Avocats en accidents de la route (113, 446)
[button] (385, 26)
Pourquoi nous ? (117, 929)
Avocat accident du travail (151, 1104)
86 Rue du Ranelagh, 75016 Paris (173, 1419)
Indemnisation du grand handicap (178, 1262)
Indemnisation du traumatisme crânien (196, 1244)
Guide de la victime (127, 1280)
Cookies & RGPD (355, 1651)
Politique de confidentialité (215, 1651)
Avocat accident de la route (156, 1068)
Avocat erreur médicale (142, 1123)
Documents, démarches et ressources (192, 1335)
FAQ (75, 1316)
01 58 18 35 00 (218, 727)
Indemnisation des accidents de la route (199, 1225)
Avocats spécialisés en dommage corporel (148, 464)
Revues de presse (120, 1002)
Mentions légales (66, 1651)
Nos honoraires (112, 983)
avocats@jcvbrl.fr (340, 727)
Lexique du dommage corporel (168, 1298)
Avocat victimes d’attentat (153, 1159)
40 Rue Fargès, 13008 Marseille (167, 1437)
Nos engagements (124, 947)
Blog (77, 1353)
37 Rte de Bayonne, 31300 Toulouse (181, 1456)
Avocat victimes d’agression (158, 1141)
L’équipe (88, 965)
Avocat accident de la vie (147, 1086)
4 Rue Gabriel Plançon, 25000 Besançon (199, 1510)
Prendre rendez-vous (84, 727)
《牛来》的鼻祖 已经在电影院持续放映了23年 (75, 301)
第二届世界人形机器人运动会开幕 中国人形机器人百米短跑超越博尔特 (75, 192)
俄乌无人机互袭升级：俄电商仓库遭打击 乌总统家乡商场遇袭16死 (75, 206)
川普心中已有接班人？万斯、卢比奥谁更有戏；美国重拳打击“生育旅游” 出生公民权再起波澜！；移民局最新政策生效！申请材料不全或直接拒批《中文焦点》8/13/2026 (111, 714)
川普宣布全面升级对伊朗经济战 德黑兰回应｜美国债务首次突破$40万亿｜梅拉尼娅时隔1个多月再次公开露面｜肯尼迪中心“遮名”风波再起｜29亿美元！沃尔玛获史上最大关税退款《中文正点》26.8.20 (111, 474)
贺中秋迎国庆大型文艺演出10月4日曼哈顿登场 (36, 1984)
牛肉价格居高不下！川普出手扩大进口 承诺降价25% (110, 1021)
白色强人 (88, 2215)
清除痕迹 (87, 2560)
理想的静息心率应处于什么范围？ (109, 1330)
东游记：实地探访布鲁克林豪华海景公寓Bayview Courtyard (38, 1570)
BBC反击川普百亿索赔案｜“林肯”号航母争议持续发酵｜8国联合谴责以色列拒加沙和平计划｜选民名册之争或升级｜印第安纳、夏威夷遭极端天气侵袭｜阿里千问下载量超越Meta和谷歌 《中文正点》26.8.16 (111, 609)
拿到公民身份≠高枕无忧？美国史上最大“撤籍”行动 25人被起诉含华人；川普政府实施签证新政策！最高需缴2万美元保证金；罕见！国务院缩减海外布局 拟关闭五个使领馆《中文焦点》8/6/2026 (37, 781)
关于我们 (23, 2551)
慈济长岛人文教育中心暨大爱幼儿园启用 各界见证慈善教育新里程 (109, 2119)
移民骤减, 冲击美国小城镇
____________
One stretch of the lines above is wanted, from the line that contains "FAQ (75, 1316)" through the line that contains "Lexique du dommage corporel (168, 1298)". Output it exactly.

ANSWER TO THIS EXERCISE -
FAQ (75, 1316)
01 58 18 35 00 (218, 727)
Indemnisation des accidents de la route (199, 1225)
Avocats spécialisés en dommage corporel (148, 464)
Revues de presse (120, 1002)
Mentions légales (66, 1651)
Nos honoraires (112, 983)
avocats@jcvbrl.fr (340, 727)
Lexique du dommage corporel (168, 1298)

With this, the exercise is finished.